We ask Tracey McDermott what her role at Pinsent Masons will entail, why legal, what the focus will be for the global tech programmes she leads, and what the next steps are for the Microsoft Copilot pilot.
UK top 20 law firm Pinsent Masons announced in January that it has hired Tracey McDermott as its new chief technology officer to lead the delivery of the firm’s global technology programmes, including the development and implementation of client-facing products and solutions.
McDermott joins from retirement property development business McCarthy Stone, where she has been chief technology officer since 2019. Before that she was the longstanding chief information officer at BMI Healthcare.
Pinsents’ global chief operating officer, Matt Peers, said at the time of the hire announcement: “Having worked across a number of industries including property and healthcare, Tracey brings a wealth of experience and a deep understanding of the value and impact that a progressive and creative approach to technology can have on a business.
“Pinsent Masons has long been a leader in tech innovation, and we’re excited to see how we can further embed technologies, such as AI, into our business. Tracey’s knowledge and expertise in tech-enabled change management will be an asset to the firm.”
We asked McDermott why legal, why now, and
Tracey, you’ve worked in different sectors but why legal and why now?
“I think it’s the start of a real transformation in the sector and tech is right at the heart of that. It’s a fantastic opportunity for me to get involved in something really new and ground breaking, so the legal sector for me is right at the front of that.
There is an emphasis on AI in the press release, and it says that you’re going to be helping with AI solutions, is that something that you’ve been working on or with in your previous roles?
In previous roles it was more AI that’s built into software and applications. So using technology to support analysis and insights and next best actions, those are really the types of focus I’ve had in the past.
From a gen AI perspective, before I joined Pinsent Masons it was really about being a user of that technology, so what the experience feels like, what it looks like, and the real opportunities there. So I think understanding it from a from an end user point of view is absolutely critical.
Do you think the challenges in legal will differ from the two previous industries you’ve worked in?
I think there are some similarities. I think lots of organisations have similar tech challenges. You know, the journey of moving to the cloud; how we deal with legacy technology; how we build change into what we’re doing from a from a tech transformation perspective. So, I think those elements are very similar across different sectors and I’ve got lots of experience in those areas.
We’re always told that the legal sector is far behind in terms of development, how do you feel we compare to your previous sectors?
I think that’s hard to say so early on, so I’ll reserve judgment on that, but from a very high level there are areas where the sector is keeping up with others. Pinsent Masons in particular have invested in technology, and they’ve used AI in the past. I can look at some of the business solutions that we’re using and we’re very up there with other sectors.
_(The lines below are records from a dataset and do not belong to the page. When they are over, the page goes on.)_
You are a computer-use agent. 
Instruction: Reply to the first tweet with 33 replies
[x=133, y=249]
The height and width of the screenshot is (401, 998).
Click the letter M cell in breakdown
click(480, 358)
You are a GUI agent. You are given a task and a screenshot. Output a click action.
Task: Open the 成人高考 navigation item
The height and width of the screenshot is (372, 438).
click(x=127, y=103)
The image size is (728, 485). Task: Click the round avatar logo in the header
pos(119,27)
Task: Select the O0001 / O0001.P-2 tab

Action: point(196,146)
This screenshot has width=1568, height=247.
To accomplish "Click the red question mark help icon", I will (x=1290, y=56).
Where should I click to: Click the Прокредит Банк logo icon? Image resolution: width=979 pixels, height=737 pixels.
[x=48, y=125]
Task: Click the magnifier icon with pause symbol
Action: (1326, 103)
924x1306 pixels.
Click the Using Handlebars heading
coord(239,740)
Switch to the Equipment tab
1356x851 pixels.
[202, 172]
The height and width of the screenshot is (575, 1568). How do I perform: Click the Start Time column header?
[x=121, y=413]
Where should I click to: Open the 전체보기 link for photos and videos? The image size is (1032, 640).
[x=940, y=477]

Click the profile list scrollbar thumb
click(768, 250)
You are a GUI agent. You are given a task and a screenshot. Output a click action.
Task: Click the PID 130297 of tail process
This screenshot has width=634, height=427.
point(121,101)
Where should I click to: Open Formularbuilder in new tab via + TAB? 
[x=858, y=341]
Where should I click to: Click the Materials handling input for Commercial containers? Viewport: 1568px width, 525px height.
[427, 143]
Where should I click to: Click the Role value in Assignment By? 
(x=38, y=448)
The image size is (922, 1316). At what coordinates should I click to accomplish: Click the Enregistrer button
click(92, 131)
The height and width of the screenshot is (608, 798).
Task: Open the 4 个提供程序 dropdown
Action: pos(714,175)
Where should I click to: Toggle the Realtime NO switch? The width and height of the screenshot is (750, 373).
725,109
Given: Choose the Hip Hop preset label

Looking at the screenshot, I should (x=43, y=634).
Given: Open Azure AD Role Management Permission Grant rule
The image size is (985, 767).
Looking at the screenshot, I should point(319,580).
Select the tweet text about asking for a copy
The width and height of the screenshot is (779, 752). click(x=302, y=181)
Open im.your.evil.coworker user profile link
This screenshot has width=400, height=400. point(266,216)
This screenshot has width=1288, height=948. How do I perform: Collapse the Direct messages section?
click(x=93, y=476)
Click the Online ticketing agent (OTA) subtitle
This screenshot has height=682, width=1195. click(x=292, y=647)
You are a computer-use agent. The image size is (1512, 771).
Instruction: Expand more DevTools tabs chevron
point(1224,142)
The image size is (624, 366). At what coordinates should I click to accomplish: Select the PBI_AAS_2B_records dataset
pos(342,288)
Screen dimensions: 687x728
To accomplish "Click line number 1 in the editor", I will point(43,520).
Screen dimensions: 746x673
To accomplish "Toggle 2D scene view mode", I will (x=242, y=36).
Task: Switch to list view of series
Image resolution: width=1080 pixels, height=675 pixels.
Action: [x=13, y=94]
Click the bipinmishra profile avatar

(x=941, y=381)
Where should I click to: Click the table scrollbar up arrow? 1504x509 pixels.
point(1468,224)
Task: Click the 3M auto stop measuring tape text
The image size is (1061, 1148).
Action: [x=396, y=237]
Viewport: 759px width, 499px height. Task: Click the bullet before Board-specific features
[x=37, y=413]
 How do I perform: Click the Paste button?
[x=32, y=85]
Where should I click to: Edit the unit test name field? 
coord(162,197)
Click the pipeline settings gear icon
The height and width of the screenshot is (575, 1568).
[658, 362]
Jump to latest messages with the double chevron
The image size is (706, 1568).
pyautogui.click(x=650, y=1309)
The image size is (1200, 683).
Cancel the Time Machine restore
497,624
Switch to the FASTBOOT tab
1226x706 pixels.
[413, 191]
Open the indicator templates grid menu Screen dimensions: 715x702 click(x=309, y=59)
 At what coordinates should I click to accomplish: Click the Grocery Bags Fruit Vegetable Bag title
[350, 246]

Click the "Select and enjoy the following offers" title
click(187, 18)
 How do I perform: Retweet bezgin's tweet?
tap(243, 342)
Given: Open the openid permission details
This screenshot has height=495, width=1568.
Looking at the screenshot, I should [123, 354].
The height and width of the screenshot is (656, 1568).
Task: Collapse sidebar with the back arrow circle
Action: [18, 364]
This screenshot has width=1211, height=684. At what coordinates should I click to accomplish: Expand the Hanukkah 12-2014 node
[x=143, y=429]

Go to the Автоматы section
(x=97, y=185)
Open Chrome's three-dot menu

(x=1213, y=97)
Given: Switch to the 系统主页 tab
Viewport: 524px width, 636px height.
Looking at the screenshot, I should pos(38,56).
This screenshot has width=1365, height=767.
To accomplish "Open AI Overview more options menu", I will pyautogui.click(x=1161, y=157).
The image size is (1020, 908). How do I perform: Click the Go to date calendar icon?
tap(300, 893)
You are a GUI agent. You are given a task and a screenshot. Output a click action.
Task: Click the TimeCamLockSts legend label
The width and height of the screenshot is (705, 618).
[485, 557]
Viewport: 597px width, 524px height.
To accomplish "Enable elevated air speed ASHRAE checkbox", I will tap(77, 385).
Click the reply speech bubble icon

I suspect there are differences in terms of the more legal specific technologies but I need to get into that in a bit more detail, I think every sector has their legacy solutions. I need to look at the market to see where we are with some of our legacy solutions.
You’re going to be leading delivery of the global tech programmes including the development and implementation of client facing products and solutions wide world. Tell me a bit more about what that means and what you’re going to be doing.
There are four areas where the main focus is going to be. The first one is around building on our existing transformation programme. So that is about continuing that move to the cloud and looking at what our options are with our legacy solutions and our legacy estate. The other area is around focusing on the client facing products and services. So how do we improve our customer experience and how do we deliver our services to our customers in a more efficient and effective way? And a lot of that is looking at how can technology help with the services we’re providing and how do we how do we set ourselves up for success in this sector? The sector is ripe for disruption, so how do we deal with that? What’s our strategy? What are our opportunities? And similarly, what are our risks and and threats in that in that space as well. So, it’s quite a fully rounded role.
If I think about the transformation opportunities that we’ve got from tech and the business change implications of that, that’s really important and completely front and centre of my focus.
Then there is a question of how do we deliver that highly efficient and effective service out to our internal customers and our external customers.
Where are you at with Microsoft Copilot and what are the next steps?
We’ve got about 300 users on an earlier adopter Copilot programme and there are 11 practice groups across 11 communities across the organisation that have been specifically tasked with looking at various different areas and what those use cases could be; how we build those use cases and test them; and what the pros and cons are. There is a lot of focus on trialling some of the technology and really understanding it and understanding what opportunities there are.
The purpose of the pilot is to really understand where we can get value. So from a technology point of view, for me it’s really key to understand what the outcomes are going to be from anything that we implement. So where is the business value and what are the outcomes we’re striving for? Through that pilot we are hoping to be really clear on where we can get that value and the pilot is still pretty early days. So we’re hoping to to crystallise that through the pilot and then make a decision.